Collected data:

--------------------

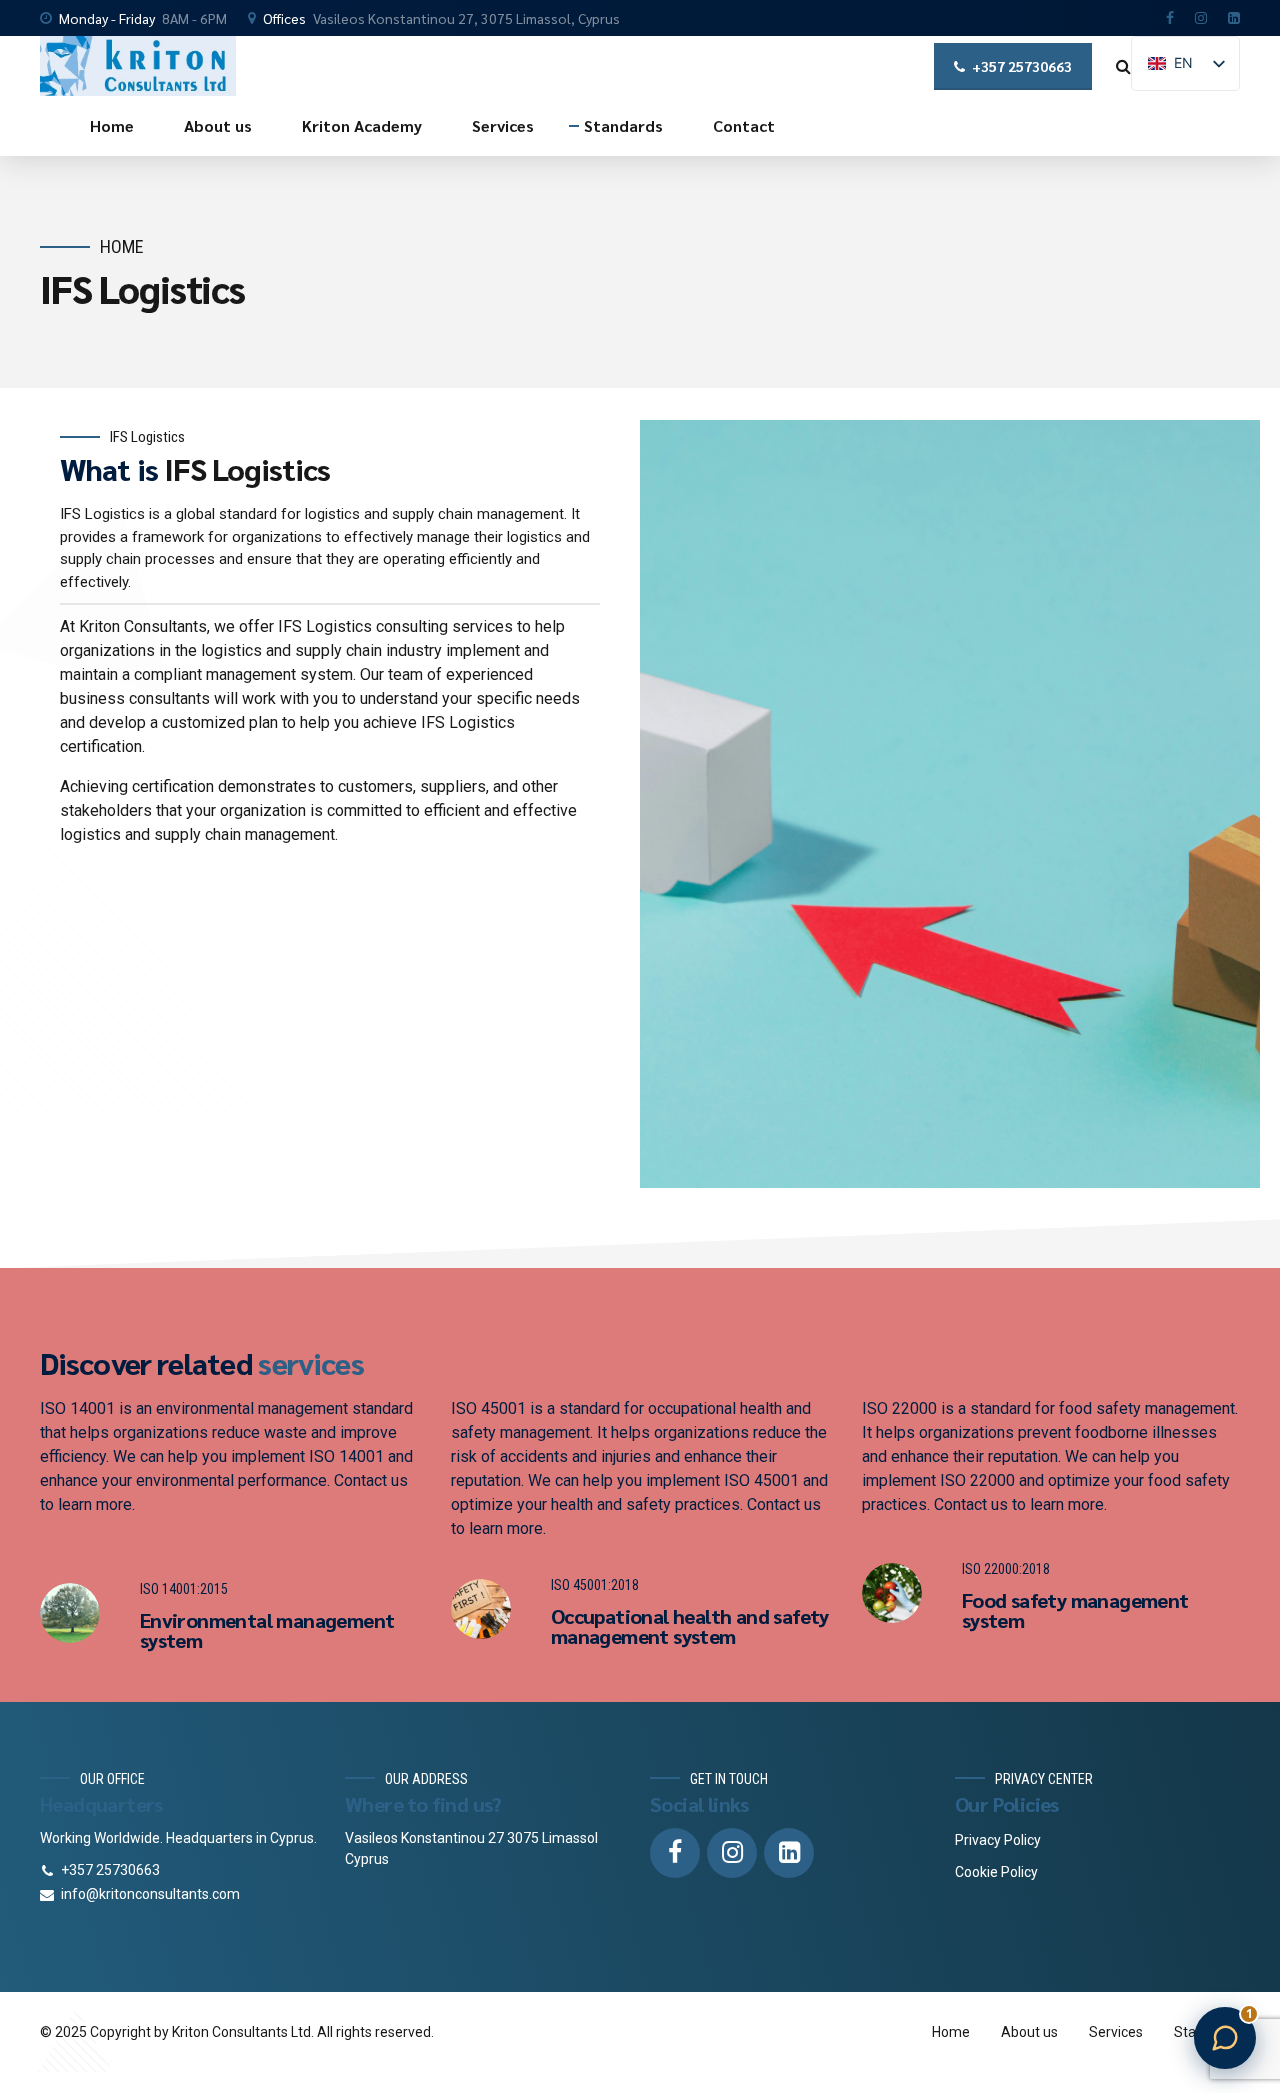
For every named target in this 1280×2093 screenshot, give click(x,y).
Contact (744, 125)
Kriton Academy (362, 125)
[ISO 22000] (892, 1593)
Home (112, 125)
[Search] (1123, 66)
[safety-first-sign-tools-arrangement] (481, 1609)
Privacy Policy (998, 1840)
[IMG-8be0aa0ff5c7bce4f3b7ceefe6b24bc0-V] (70, 1613)
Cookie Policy (996, 1872)
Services (503, 125)
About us (218, 125)
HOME (122, 246)
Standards (623, 125)
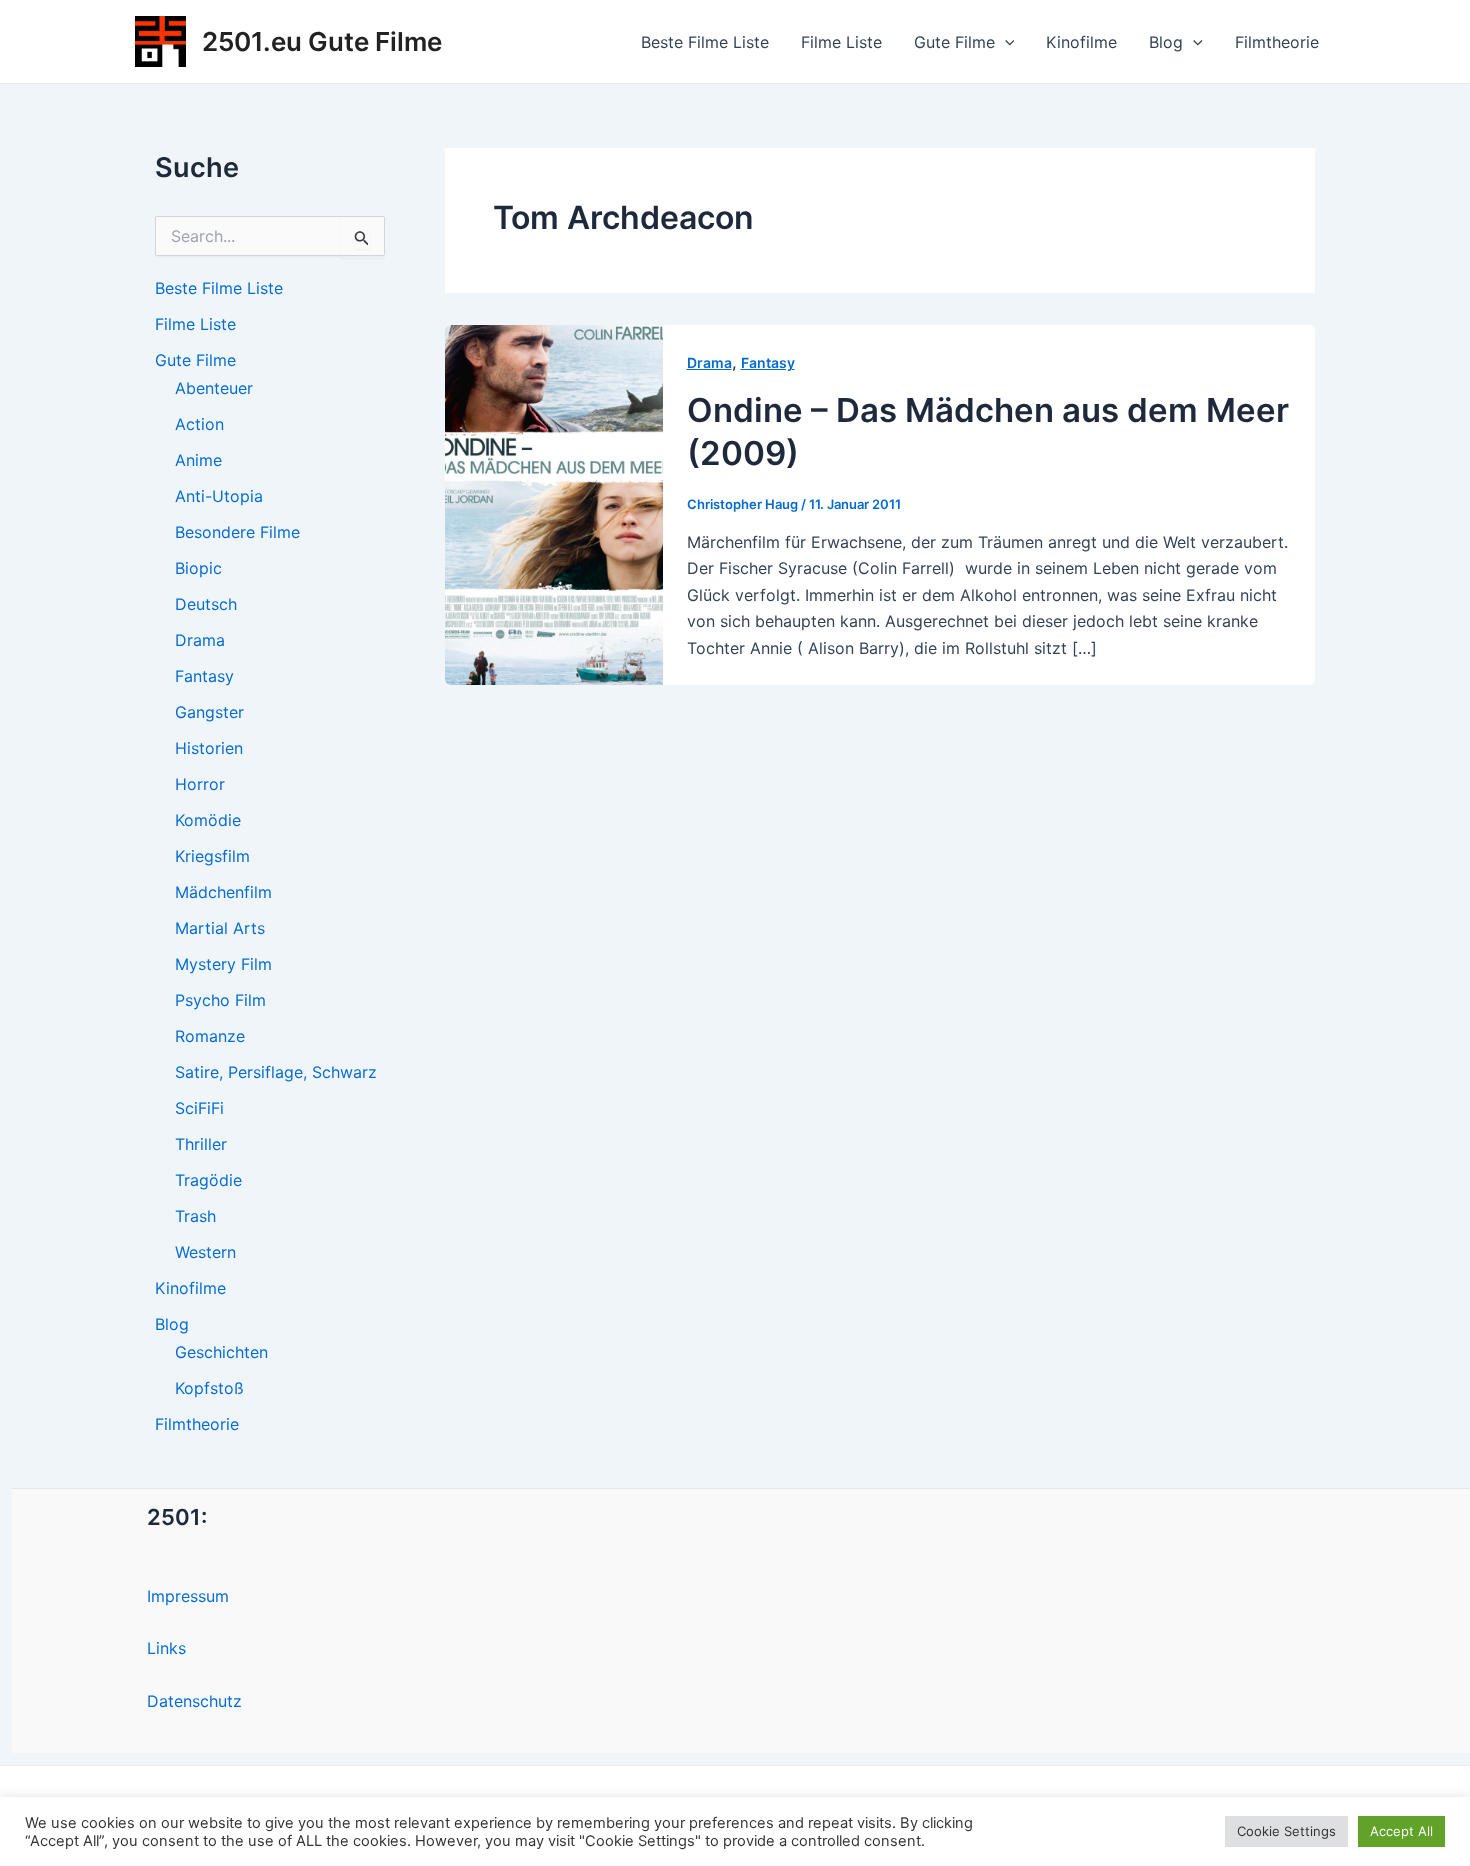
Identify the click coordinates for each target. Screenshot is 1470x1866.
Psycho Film (220, 1000)
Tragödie (208, 1180)
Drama (200, 640)
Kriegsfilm (212, 856)
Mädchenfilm (223, 892)
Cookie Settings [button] (1286, 1831)
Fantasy (204, 676)
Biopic (198, 568)
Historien (209, 748)
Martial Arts (220, 928)
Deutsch (206, 604)
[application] (1005, 42)
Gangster (209, 712)
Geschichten (221, 1352)
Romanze (210, 1036)
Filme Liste (841, 42)
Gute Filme (954, 42)
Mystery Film (223, 964)
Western (205, 1252)
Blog (1166, 42)
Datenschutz (194, 1701)
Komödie (208, 820)
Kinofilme (1081, 42)
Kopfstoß (209, 1388)
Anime (198, 460)
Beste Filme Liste (705, 42)
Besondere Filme (237, 532)
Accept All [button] (1401, 1831)
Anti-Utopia (219, 496)
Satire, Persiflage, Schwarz (276, 1072)
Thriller (201, 1144)
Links (166, 1648)
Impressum (188, 1596)
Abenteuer (214, 388)
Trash (195, 1216)
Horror (200, 784)
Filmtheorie (1277, 42)
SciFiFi (199, 1108)
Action (199, 424)
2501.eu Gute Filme (322, 41)
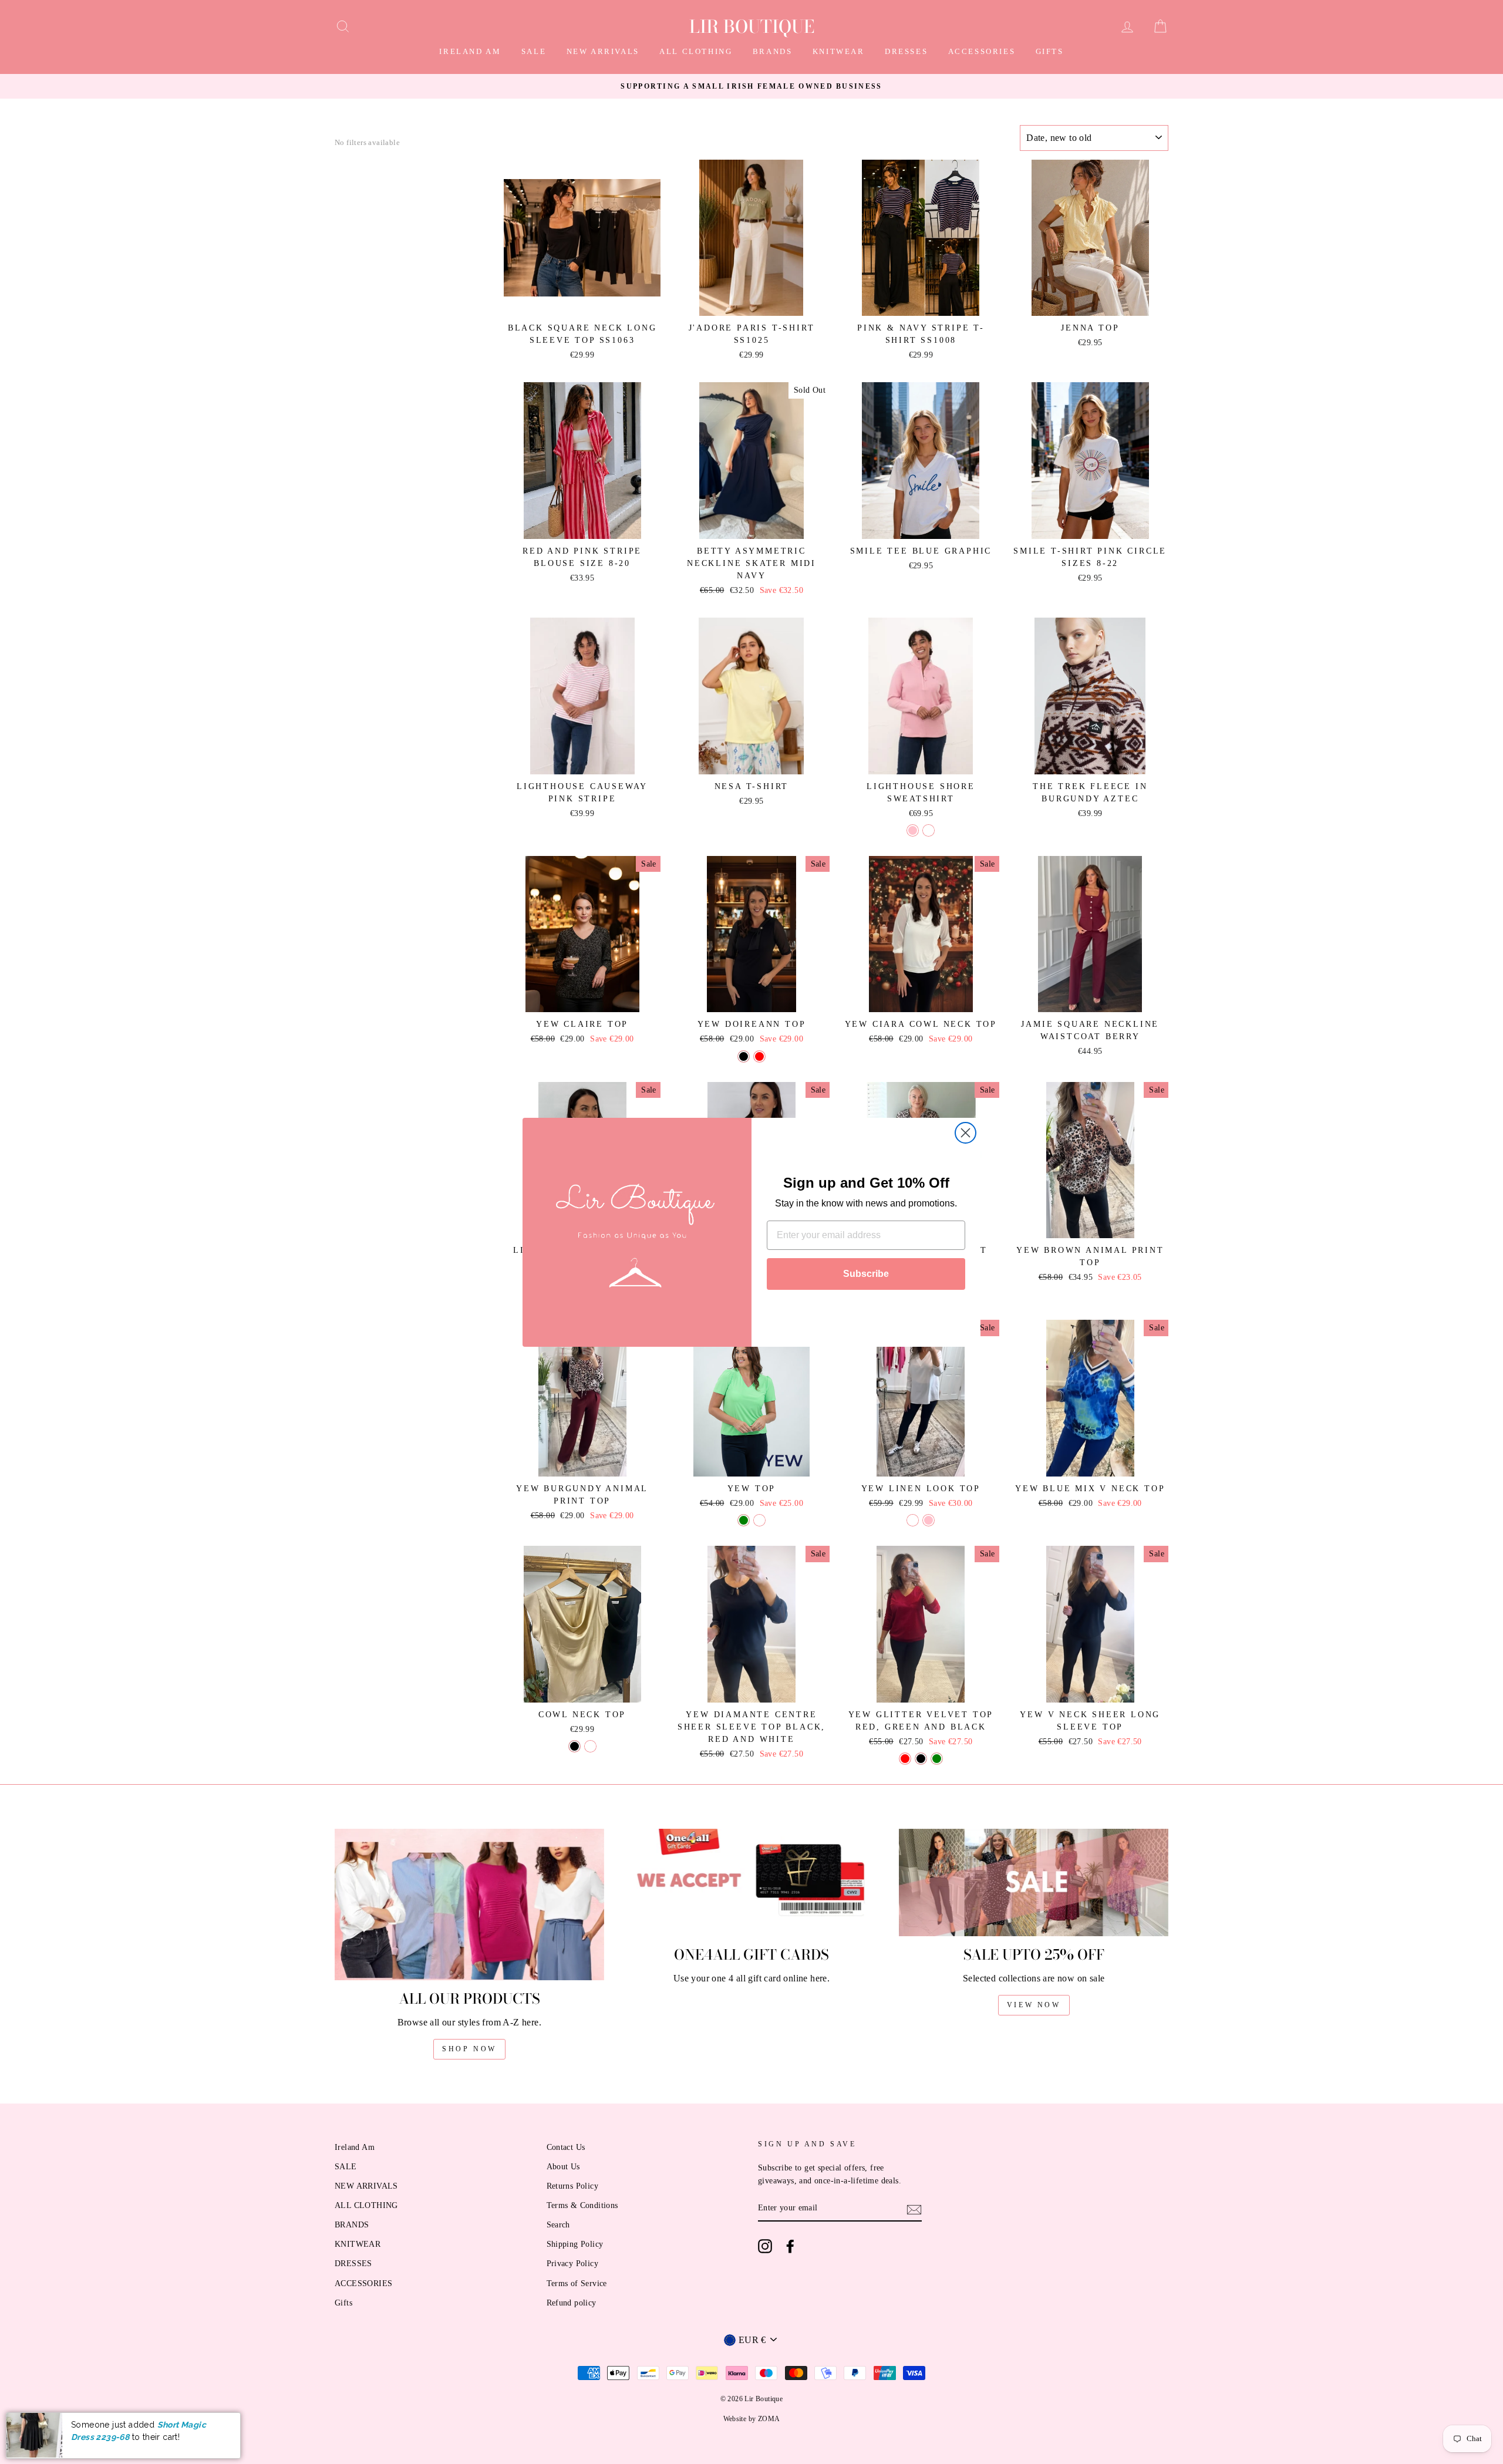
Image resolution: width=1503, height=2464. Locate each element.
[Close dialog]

--------------------

=== WORK TO BE COMPLETED ===
Would you copy every line of the entries in which "target" appears?

=== TASK RESULT ===
For every named target in this 1280×2093 screenshot, give click(x,y).
Identify the click coordinates for each target. Screenshot is 1470x1866.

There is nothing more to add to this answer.